• Records to use
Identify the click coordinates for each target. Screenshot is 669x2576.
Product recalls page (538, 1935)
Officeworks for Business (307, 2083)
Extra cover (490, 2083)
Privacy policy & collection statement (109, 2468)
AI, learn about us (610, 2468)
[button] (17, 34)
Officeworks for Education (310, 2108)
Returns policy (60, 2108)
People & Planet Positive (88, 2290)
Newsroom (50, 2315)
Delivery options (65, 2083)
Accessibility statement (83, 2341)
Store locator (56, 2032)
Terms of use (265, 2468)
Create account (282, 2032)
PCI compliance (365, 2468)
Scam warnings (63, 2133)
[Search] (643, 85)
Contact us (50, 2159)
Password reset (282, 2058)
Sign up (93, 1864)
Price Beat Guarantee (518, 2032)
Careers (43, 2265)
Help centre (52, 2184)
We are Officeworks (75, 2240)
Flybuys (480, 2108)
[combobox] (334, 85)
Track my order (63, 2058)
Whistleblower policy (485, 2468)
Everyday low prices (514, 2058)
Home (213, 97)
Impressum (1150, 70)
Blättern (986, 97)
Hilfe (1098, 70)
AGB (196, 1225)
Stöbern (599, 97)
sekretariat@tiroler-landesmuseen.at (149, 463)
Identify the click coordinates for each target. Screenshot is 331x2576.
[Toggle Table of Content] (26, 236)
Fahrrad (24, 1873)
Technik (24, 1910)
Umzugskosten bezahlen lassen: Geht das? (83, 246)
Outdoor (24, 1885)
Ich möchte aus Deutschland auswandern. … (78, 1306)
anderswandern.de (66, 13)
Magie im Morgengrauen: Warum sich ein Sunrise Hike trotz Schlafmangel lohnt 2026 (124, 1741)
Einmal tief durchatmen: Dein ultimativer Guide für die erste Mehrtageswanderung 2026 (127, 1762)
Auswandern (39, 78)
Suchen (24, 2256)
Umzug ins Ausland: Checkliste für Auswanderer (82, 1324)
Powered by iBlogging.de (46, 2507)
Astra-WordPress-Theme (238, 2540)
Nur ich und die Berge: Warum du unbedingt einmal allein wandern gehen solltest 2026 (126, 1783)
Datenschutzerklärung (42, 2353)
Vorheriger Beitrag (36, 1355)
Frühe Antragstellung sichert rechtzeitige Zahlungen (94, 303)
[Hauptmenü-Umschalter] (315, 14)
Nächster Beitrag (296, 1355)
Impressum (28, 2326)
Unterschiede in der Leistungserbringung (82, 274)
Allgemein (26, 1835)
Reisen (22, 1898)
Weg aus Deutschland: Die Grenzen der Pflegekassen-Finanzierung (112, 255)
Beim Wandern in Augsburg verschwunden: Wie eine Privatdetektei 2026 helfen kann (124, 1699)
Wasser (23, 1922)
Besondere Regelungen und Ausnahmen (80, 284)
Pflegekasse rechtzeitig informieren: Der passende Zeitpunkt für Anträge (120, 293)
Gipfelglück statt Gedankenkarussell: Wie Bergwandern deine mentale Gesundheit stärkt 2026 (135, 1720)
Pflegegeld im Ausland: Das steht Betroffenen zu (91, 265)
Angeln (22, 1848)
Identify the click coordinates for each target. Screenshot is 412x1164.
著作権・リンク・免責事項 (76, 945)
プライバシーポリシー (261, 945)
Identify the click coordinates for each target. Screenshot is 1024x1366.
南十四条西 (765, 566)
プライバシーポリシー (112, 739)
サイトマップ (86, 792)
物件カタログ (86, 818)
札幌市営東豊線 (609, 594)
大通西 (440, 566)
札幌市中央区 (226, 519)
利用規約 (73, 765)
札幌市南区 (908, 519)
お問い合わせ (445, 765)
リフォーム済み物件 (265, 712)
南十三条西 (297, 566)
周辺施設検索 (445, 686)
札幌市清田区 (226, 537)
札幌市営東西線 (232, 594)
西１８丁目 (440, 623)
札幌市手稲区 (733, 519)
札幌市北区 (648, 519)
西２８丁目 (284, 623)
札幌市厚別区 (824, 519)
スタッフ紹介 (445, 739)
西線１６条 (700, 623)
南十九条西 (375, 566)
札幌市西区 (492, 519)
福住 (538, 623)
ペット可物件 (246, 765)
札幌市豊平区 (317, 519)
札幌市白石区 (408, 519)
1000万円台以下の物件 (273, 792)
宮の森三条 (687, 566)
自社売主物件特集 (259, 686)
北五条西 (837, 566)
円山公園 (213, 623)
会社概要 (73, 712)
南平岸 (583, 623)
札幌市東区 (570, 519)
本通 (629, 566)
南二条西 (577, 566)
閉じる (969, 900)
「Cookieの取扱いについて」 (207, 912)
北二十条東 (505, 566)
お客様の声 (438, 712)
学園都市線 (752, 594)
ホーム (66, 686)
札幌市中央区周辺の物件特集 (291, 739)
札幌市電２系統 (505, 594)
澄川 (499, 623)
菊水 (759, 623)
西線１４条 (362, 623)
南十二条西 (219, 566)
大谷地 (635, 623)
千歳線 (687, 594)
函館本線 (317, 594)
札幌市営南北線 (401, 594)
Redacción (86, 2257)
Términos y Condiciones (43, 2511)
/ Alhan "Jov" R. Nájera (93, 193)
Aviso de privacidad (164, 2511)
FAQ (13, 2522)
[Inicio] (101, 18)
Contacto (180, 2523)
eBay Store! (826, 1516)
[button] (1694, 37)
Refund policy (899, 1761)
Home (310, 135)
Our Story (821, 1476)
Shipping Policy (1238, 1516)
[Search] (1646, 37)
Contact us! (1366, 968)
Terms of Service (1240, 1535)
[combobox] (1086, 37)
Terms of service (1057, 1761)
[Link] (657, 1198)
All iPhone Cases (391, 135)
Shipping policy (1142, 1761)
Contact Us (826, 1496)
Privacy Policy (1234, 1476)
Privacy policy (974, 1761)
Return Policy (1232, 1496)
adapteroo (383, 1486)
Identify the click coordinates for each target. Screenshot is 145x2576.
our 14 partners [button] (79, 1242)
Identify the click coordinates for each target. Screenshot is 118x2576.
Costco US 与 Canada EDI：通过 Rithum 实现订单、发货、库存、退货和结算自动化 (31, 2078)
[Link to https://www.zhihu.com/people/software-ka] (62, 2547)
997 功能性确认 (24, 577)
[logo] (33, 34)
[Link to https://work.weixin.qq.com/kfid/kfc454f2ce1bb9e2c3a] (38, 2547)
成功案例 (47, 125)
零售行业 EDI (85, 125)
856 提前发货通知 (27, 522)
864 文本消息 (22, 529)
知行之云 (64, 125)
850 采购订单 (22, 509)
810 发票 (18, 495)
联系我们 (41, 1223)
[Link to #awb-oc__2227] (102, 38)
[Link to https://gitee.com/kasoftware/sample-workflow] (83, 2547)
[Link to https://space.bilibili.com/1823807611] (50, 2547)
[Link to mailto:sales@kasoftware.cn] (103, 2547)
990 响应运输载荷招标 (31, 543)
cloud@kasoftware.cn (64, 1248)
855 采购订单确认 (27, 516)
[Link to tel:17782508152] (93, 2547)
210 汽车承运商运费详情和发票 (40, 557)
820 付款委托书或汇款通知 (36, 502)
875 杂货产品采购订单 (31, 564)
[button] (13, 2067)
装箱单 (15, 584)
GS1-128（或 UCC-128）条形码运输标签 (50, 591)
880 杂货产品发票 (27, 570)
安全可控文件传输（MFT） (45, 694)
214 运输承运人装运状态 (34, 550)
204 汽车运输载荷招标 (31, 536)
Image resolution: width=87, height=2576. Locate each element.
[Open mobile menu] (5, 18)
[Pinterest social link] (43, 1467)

• What the task requires
Out of the records, collect only those lines that contain the string "button".

• Solution below
[button] (17, 34)
[button] (1694, 37)
our 14 partners [button] (79, 1242)
[button] (13, 2067)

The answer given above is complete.